▶ **How to complete this task**: Copy out the passage on why large language models hallucinate word for word, in full, without changing anything.

▶ **Selected passage**:
Hallucinations are generated outputs from large language models (LLMs) that sound plausible but are factually incorrect or ignore the relevant context. Like human dreams, they resemble reality but are not.
Hallucinations are seen as a current weakness of LLMs such as GPT-3 and GPT-4 (used in ChatGPT) and give rise to the risk that users will rely on output that leads them astray.
So, what can be done about them, and are they fatal to the use of LLMs by professionals such as lawyers?
Examples of hallucinations
The recent report of a US lawyer who relied on the output of ChatGPT without verification has brought the tendency of generative AI systems to hallucinate into sharp focus. The lawyer in question, copied output from ChatGPT in a court filing, making references to various cases in support of his argument. Only, those cases do not exist. A hearing is scheduled for 8 June where the unfortunate lawyer will need to show cause why he should not be sanctioned.
Closer to home, recently it was reported that a regional Australian Mayor was preparing to sue OpenAI after ChatGPT falsely named him as a guilty party in a foreign bribery scandal.
The outputs leading to these incidents consisted of hallucinations- entirely fictitious and made up. For some, reports of hallucinations has strengthened their resolve that LLMs are simply not good enough, are not a threat, and are not useful.
Why do LLMs hallucinate?
Some have expressed the view that LLMs hallucinate as they use statistical methods to predict the next token in a series. While it is true that LLMs use statistical methods to determine or generate text, the reason for this limitation is more complex.
Yann LeCun, a key figure in the field of deep learning, has expressed his views on the issue. He believes that the fundamental flaw that leads to hallucinations is that “Large language models have no idea of the underlying reality that language describes,” adding that most human knowledge is nonlinguistic. What we, humans, read forms a small part of our understanding of the world around us and the total of human ‘knowledge.’ We also see, we hear, we smell, and we are part of what is going on around us.

▶ **Exercise data**:
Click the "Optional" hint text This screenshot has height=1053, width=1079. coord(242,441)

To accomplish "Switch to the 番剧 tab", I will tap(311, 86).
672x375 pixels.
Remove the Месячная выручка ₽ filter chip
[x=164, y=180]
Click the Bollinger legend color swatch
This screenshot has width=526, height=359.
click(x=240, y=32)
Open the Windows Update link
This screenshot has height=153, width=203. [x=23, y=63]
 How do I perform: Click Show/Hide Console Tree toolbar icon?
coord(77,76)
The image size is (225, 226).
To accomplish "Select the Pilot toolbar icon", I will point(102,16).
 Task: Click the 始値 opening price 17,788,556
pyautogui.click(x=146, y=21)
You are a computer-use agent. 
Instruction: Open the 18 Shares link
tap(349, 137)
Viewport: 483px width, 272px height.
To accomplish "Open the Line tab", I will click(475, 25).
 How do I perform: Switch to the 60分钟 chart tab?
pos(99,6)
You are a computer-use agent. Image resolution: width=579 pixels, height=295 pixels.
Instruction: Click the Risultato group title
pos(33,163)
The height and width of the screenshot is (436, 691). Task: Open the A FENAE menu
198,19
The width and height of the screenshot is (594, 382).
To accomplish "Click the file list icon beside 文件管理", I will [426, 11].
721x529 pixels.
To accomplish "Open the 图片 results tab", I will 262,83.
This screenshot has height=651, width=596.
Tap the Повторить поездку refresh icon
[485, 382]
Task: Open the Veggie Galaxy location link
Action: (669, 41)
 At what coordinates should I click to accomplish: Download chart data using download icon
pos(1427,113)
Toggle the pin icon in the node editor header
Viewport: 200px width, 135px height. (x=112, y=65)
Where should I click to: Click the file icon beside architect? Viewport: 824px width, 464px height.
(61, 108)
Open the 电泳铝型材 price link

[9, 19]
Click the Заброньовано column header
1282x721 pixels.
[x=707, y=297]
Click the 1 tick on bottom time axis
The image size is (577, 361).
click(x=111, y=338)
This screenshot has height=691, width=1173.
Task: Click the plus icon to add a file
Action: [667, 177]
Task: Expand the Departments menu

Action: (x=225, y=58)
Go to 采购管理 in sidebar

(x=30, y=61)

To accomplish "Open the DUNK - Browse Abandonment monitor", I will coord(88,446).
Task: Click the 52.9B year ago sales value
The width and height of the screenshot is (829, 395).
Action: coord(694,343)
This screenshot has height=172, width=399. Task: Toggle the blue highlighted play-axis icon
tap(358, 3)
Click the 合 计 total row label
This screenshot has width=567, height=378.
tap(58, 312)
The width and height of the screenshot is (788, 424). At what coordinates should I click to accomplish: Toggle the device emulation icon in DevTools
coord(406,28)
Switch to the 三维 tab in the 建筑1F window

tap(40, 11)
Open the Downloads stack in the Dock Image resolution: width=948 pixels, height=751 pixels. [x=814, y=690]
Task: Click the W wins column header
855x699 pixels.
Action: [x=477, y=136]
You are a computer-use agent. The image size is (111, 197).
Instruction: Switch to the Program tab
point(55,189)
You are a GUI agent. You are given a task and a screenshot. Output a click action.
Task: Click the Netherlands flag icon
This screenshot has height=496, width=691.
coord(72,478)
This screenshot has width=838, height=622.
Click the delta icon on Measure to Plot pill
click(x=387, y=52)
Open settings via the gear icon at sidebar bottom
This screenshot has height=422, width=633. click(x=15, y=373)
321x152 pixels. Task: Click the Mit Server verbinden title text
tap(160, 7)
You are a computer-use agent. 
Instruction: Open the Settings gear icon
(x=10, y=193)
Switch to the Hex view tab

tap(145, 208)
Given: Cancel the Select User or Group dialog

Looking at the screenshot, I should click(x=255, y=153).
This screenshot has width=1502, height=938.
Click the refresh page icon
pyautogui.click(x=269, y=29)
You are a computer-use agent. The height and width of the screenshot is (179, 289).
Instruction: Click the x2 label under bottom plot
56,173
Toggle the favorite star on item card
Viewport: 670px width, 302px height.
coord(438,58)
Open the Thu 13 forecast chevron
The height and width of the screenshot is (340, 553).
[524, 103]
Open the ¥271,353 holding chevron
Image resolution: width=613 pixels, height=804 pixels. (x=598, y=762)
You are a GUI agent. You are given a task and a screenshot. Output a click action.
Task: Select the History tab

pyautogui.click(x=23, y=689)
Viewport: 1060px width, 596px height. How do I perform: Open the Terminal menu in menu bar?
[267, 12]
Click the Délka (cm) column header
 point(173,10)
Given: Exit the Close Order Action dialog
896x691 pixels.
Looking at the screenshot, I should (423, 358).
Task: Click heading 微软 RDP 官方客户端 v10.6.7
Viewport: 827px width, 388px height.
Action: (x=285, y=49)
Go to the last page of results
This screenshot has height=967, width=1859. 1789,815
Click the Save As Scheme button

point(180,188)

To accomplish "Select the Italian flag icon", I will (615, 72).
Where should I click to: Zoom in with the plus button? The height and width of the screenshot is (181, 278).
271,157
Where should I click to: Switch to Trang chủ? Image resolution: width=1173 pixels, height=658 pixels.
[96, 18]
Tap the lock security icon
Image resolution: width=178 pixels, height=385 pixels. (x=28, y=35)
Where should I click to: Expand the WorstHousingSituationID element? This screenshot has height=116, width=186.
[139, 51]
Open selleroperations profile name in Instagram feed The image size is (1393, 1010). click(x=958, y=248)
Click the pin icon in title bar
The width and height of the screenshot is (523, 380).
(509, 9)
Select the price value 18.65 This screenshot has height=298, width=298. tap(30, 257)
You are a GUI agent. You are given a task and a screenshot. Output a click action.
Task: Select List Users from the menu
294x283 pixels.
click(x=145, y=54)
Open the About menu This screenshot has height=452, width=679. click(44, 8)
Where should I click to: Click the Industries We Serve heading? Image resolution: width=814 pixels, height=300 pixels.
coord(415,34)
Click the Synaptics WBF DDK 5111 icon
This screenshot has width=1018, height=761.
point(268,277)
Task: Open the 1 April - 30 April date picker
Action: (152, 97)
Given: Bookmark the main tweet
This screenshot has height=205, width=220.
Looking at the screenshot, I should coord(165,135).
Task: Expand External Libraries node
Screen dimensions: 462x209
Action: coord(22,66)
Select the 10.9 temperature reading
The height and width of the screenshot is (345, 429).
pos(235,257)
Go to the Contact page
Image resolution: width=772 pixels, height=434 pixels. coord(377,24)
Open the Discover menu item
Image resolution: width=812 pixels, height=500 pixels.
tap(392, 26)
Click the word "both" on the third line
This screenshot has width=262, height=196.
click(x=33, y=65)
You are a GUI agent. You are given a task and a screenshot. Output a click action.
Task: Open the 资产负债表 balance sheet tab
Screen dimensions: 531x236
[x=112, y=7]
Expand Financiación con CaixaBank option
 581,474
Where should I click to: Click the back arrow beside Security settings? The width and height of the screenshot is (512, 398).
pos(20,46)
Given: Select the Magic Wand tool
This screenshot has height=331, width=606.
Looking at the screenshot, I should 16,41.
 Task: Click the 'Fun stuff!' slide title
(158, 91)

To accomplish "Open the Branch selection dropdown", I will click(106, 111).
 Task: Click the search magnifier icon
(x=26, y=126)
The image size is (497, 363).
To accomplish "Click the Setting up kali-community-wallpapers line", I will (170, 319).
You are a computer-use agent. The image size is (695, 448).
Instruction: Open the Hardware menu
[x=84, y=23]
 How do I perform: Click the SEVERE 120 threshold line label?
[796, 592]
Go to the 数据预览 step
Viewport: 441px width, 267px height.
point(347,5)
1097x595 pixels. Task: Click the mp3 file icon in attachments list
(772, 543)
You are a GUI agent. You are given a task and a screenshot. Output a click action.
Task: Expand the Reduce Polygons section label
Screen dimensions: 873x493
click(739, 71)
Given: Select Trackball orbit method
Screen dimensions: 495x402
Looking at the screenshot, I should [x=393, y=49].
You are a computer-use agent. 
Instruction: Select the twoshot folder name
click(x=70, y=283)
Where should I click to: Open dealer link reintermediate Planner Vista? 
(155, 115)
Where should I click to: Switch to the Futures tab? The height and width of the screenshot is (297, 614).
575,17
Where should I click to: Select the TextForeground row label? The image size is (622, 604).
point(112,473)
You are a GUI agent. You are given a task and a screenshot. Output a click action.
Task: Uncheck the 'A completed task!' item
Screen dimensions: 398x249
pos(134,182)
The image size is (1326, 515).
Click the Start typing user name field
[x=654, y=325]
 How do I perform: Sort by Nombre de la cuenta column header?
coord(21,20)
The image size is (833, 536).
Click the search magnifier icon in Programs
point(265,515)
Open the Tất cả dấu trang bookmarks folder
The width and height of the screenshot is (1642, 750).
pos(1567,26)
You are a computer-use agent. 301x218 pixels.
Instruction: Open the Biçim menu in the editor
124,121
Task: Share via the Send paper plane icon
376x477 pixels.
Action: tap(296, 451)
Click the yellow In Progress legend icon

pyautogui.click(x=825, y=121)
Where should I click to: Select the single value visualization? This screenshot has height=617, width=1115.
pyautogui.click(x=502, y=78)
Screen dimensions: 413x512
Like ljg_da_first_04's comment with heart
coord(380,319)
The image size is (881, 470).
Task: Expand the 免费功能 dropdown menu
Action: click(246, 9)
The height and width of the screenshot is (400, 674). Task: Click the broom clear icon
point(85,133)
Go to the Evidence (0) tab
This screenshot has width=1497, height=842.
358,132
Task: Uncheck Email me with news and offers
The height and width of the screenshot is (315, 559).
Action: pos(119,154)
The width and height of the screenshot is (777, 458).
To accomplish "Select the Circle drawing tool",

▶ **Final answer**:
Hallucinations are generated outputs from large language models (LLMs) that sound plausible but are factually incorrect or ignore the relevant context. Like human dreams, they resemble reality but are not.
Hallucinations are seen as a current weakness of LLMs such as GPT-3 and GPT-4 (used in ChatGPT) and give rise to the risk that users will rely on output that leads them astray.
So, what can be done about them, and are they fatal to the use of LLMs by professionals such as lawyers?
Examples of hallucinations
The recent report of a US lawyer who relied on the output of ChatGPT without verification has brought the tendency of generative AI systems to hallucinate into sharp focus. The lawyer in question, copied output from ChatGPT in a court filing, making references to various cases in support of his argument. Only, those cases do not exist. A hearing is scheduled for 8 June where the unfortunate lawyer will need to show cause why he should not be sanctioned.
Closer to home, recently it was reported that a regional Australian Mayor was preparing to sue OpenAI after ChatGPT falsely named him as a guilty party in a foreign bribery scandal.
The outputs leading to these incidents consisted of hallucinations- entirely fictitious and made up. For some, reports of hallucinations has strengthened their resolve that LLMs are simply not good enough, are not a threat, and are not useful.
Why do LLMs hallucinate?
Some have expressed the view that LLMs hallucinate as they use statistical methods to predict the next token in a series. While it is true that LLMs use statistical methods to determine or generate text, the reason for this limitation is more complex.
Yann LeCun, a key figure in the field of deep learning, has expressed his views on the issue. He believes that the fundamental flaw that leads to hallucinations is that “Large language models have no idea of the underlying reality that language describes,” adding that most human knowledge is nonlinguistic. What we, humans, read forms a small part of our understanding of the world around us and the total of human ‘knowledge.’ We also see, we hear, we smell, and we are part of what is going on around us.